Metropolitan News-Enterprise

 

Monday, November 18, 2019

 

Page 3

 

Los Angeles Superior Court Appellate Division:

Judgment Entered After Motion to Transfer to Another County Was Granted Can’t Stand

 

By a MetNews Staff Writer

 

The Appellate Division of the Los Angeles Superior Court has stripped Southwestern Law School of a $28,341.10 judgment against a former student who failed to repay a loan because, after the defendant’s motion for a transfer from Los Angeles Superior Court to Ventura was granted, it did not put up the required transfer fees and costs.

Judge Alex Ricciardulli wrote the opinion, filed Oct. 25 and released Thursday after the Court of Appeal determined that transfer to itself was unnecessary. The opinion, which reverses a judgment granted by Los Angeles Superior Court Judge Ann H. Park, rejects Southwestern’s contention that defendant Madonna J. Benson, by filing an answer in Los Angeles Superior Court after her motion was granted, waived a transfer.
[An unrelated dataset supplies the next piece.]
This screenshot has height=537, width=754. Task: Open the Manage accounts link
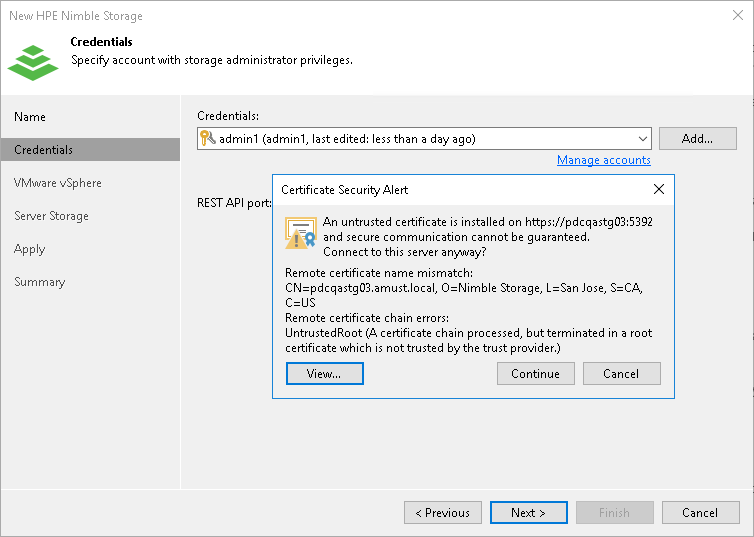tap(603, 160)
“When a case is transferred because venue is proper in a different court, the plaintiff is responsible for paying the transfer costs and fees, and the case is subject to dismissal if there is no payment within 30 days of ‘service of notice of the transfer order,’ ” Ricciardulli said, citing Code of Civil Procedure §399(a).

Minute Order Suffices

“We hold the mailing of a minute order to the parties stating a transfer motion was granted is sufficient to provide service of notice, subjecting the action to dismissal due to nonpayment of the costs and fees,” he declared.

A minute order, Ricciardulli noted, has been held to constitute a judgment from which an appeal may be taken. He cited Code of Civil Procedure §1003 which provides that “[e]very direction of a court or judge, made or entered in writing, and not included in a judgment, is denominated an order,” saying:

“This means written entry of a court’s ruling into the minutes is an order.”

Filing Answer

Ricciardulli said it makes no difference that Benson filed an answer in Los Angeles Superior Court. He pointed to Code of Civil Procedure § 396b(a) which says that an action filed in the wrong court may be tried there if it has jurisdiction over the subject matter “unless the defendant, at the time he or she answers, demurs, or moves to strike, or, at his or her option, without answering, demurring, or moving to strike and within the time otherwise allowed to respond to the complaint, files with the clerk, a notice of motion for an order transferring the action or proceeding to the proper court….”

The judge wrote:

“Defendant complied with this statute by filing a motion to transfer prior to answering, and there is nothing in the statute indicating the trial court’s order granting the motion is nullified by the subsequent filing of an answer. Section 399, subdivision (a), provides, ‘The cause of action shall not be further prosecuted in any court until those costs and fees are paid’ and subjects the case to dismissal if payment is not made within 30 days after notice has been provided of the transfer order, without regard to whether an answer has been filed. We take the clear language of the statute as specifying that the filing of an answer is inconsequential to the propriety of a dismissal.”

‘No Valid Reason’

Ricciardulli added:

“The trial court provided no valid reason for denying the motion to dismiss and proceeding to trial. The court noted that ‘[d]efendant failed to prepare necessary documents to effectuate the transfer.’ But, the minute order stating the transfer motion was granted was all that was required, and no other ‘documents’ were needed to transfer the case. The court also stated, ‘[N]o transfer fees were paid.’ Defendant could have paid the fees herself, but she was not required to do so.”

He continued:

“Because plaintiff did not seek appellate relief with regard to the court granting defendant’s transfer motion, plaintiff was responsible for paying the costs and fees….Plaintiff was served with the minute order by the clerk on December 7, 2017, and did not pay the costs and fees within 30 days. Under section 399, subdivision (a), the court’s duty was to dismiss the case and not allow it to be further prosecuted. Since the court erred in denying the motion and proceeding with the case, the judgment rendered was invalid and cannot stand.”

The case is Southwestern Law School v. Benson, BV 032895.

Pasadena attorney William Joseph Zeutzius Jr., of Zeutzius & LaBran, represented Southwestern; Benson, whose office is in Moorpark, was in pro per.